A staged protocol for isolated cleft palate (CPO), comprising the early repair of the soft palate at 6 months and delayed repair of the eventual cleft in the hard palate until 4 years, designed to improve maxillary growth, was introduced. CPO is frequently associated with additional congenital conditions. The study evaluates this surgical protocol for clefts in the soft palate (CPS) and for clefts in the hard and soft palate (CPH), with or without additional malformation, regarding primary and secondary surgical interventions needed for cleft closure and for correction of velopharyngeal insufficiency until 10 years of age.

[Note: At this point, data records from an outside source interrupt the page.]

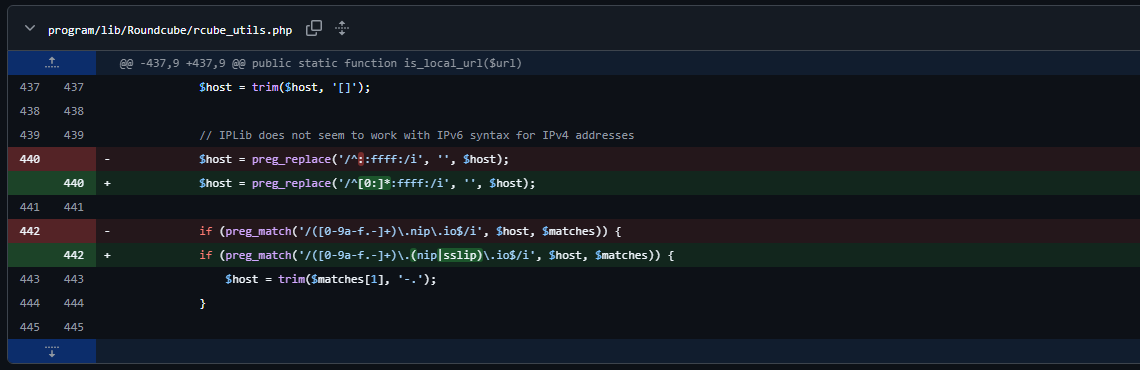Click the $host = trim($host, '[]') line
This screenshot has height=370, width=1140.
285,87
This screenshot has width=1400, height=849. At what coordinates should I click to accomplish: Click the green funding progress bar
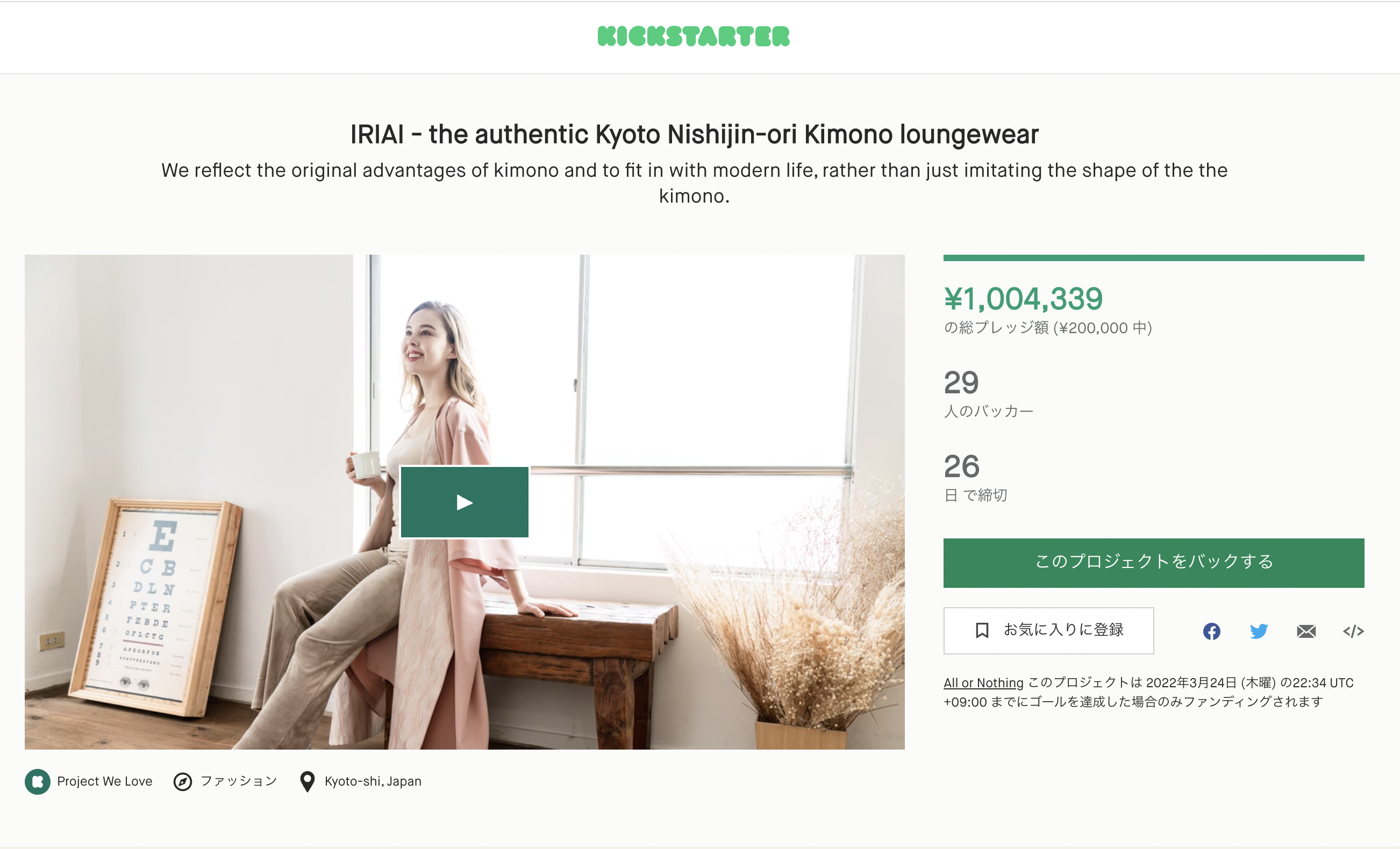[x=1153, y=258]
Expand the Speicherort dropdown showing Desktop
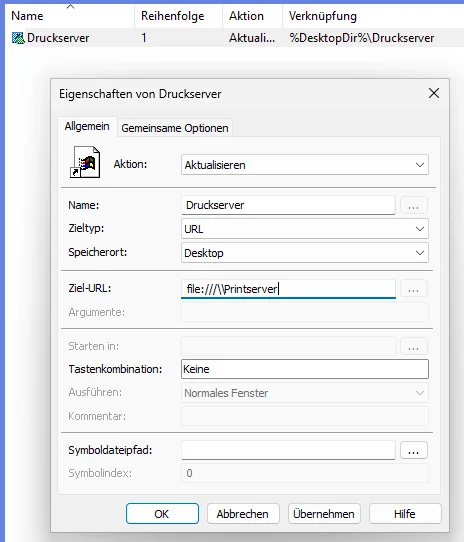This screenshot has width=464, height=542. 305,253
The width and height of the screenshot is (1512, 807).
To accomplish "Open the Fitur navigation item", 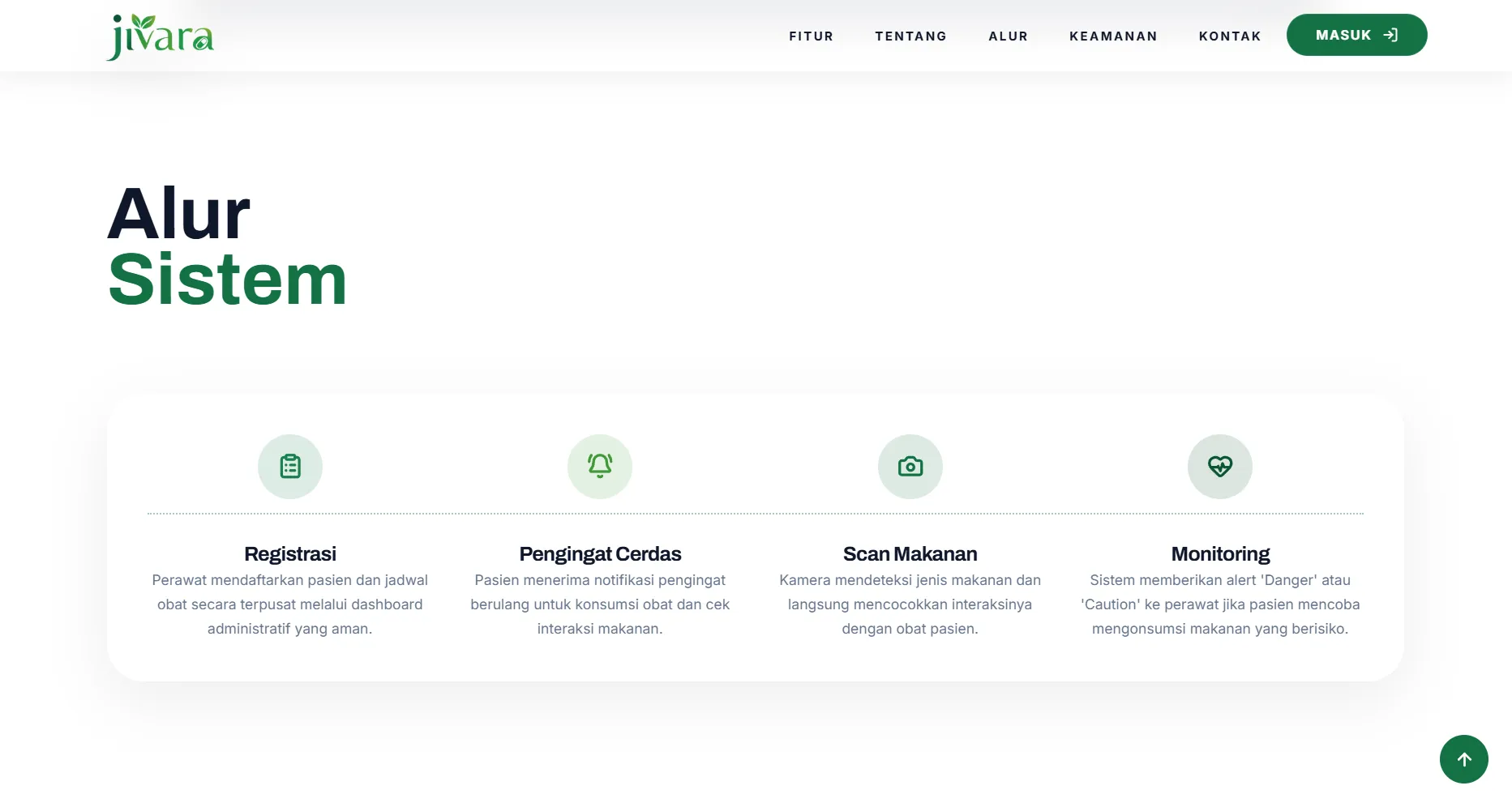I will (812, 36).
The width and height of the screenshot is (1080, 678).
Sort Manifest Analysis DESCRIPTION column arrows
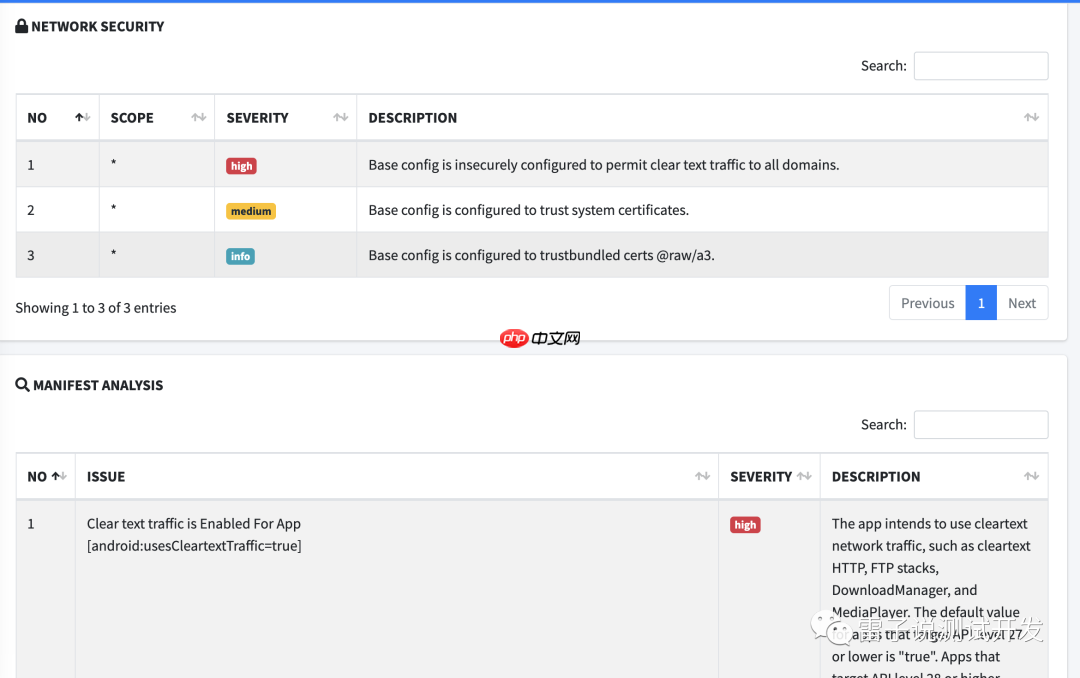1031,477
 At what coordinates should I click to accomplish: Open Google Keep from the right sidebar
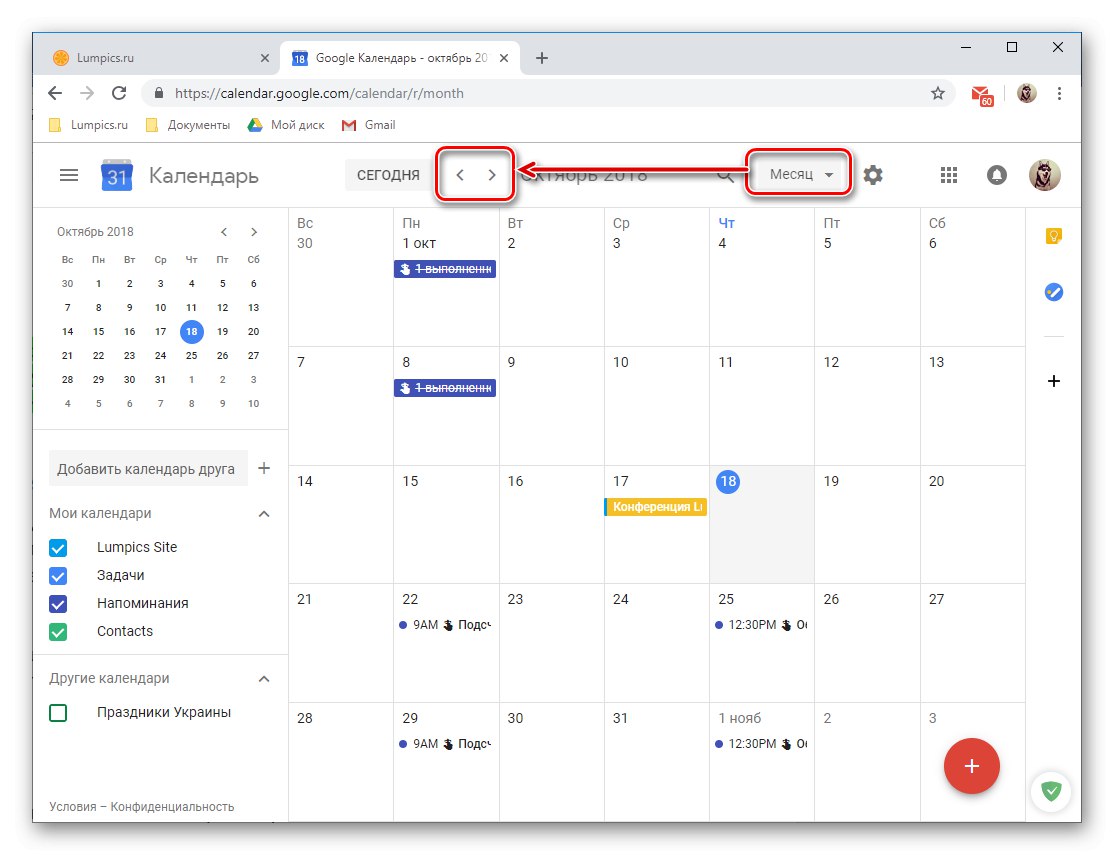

Of 94 consecutive children with CPO, divided into four groups with (+) or without (-) additional malformations (CPS + or CPS - and CPH + or CPH-), hard palate repair was required in 53%, performed with small local flaps in 21% and with bilateral mucoperiosteal flaps in 32%. The total incidence of soft palate re-repair was 2% and the fistula repair of the hard palate was 5%. The total incidence of secondary velopharyngeal surgery was 17% until 10 years, varying from 0% for CPS - and 15% for CPH-, to 28% for CPS + and 30% for CPH+. The described staged protocol for repair of CPO is found to be safe in terms of perioperative surgical results, with comparatively low need for secondary interventions. Furthermore, the study indicates that the presence of a cleft in the hard palate and/or additional conditions have a negative impact on the development of the velopharyngeal function.